Beberapa saat yang lalu, istri saya terima tulisan doa di media sosial. Sebagai orang sopan sekaligus beradab, ia menjawabnya dengan amin. Entah karena merasa sok suci, entah lantaran masuk golongan “kiai dadakan” (yang akhir-akhir ini sepertinya tumbuh subur), si pelantun doa merasa wajib menggurui istri saya itu karena menurut dia, amin tersebut keliru, bahkan mungkin salah besar. Istri saya ngeyel, kemudian minta dukungan dari saya. Saya pun mendukung.

Masalah amin ini tentu bukan masalah baru, tapi masih berlanjut. Tidak susah mencari orang, koran atau situs yang “menjelaskan” bahwa amin itu keliru dan semestinya tertulis aamiin. Amin, katanya, berarti “aman” atau “tenteram”, sedangkan aamiin dengan arti “kabulkanlah (doa)”. Ini mesti kita sikapi bagaimana?

Pertama-tama, kita bisa bertanya secara retoris apakah kita sedang berbahasa Arab atau Indonesia. Kalau jawabannya Indonesia, dan itu sebenarnya sudah pasti, maka kita bisa minta dukungan dari Kamus Besar Bahasa Indonesia sebagai patokan bahasa. Di dalam KBBI, hanya ada amin dengan penjelasan “terimalah; kabulkanlah; demikianlah hendaknya (dikatakan pada waktu berdoa atau sesudah berdoa)”. Ada pula catatan bahwa bentuk tidak baku adalah amien, yang tentu kita hindari. Cuma, amiin atau aamiin tak hanya tidak baku, tapi juga tidak dapat dijumpai sama sekali dalam kamus akbar ini.

Kalau sudah begitu, kita bisa menjelaskan bahwa bahasa Indonesia menyerap banyak sekali kosakata “asing”, tapi ini bukan berati kata-kata itu diambil secara utuh atau tidak mengalami penyesuaian atau perubahan ketika diserap.

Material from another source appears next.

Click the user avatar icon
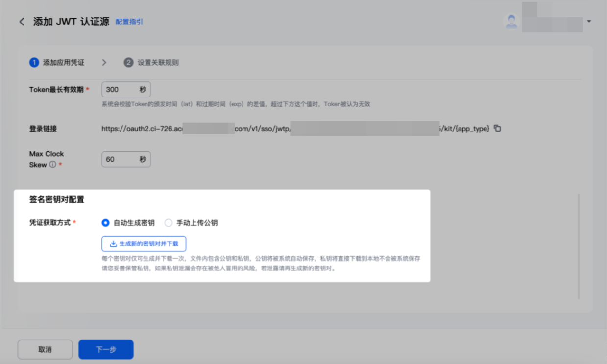The image size is (607, 364). [511, 22]
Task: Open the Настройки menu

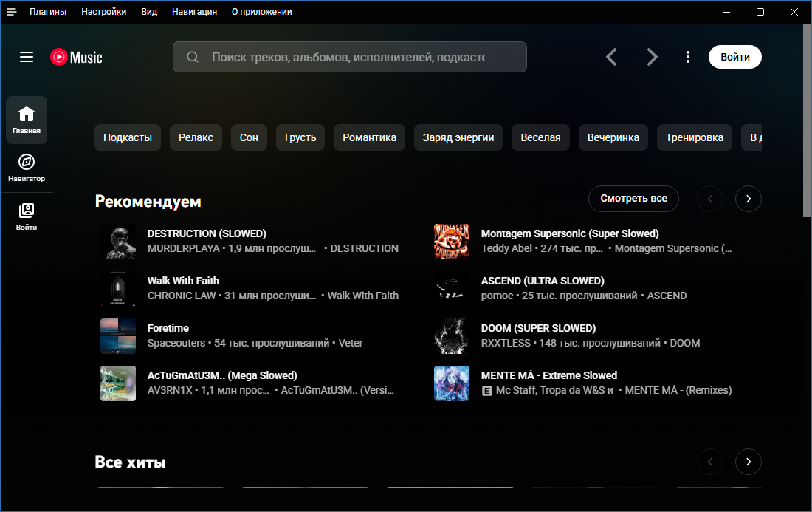Action: [x=103, y=12]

Lihat saja kata akbar yang saja pakai di atas dengan arti “besar” (sesuai dengan KBBI). Dalam bahasa Arab, akbar itu berarti “lebih besar”, bentuk komparativ dari kabir (atau kabiir kalau mau taat). Kabir dalam bahasa Indonesia, di pihak lain, hanya dipakai berhubungan dengan salah satu nama Allah, yakni “mahabesar”. Dengan kata lain, proses penyerapan mengakibatkan perubahan makna.

Nah, kita bisa juga bertanya apakah orang yang ngotot memakai aamiin itu pernah mendirikan salat. Mungkin jawabannya “iyalah”. Tapi, supaya konsisten, bukankah sebaiknya dia mendirikan salaah, bukan salat? Barangkali ada yang bertanya dalam kalbu, mengapa saya selalu menulis mendirikan (menunaikan, mengamalkan) salat? Jawabnya sederhana: salat itu kata benda dalam bahasa Indonesia (dan Arab). Kata kerjanya adalah bersalat.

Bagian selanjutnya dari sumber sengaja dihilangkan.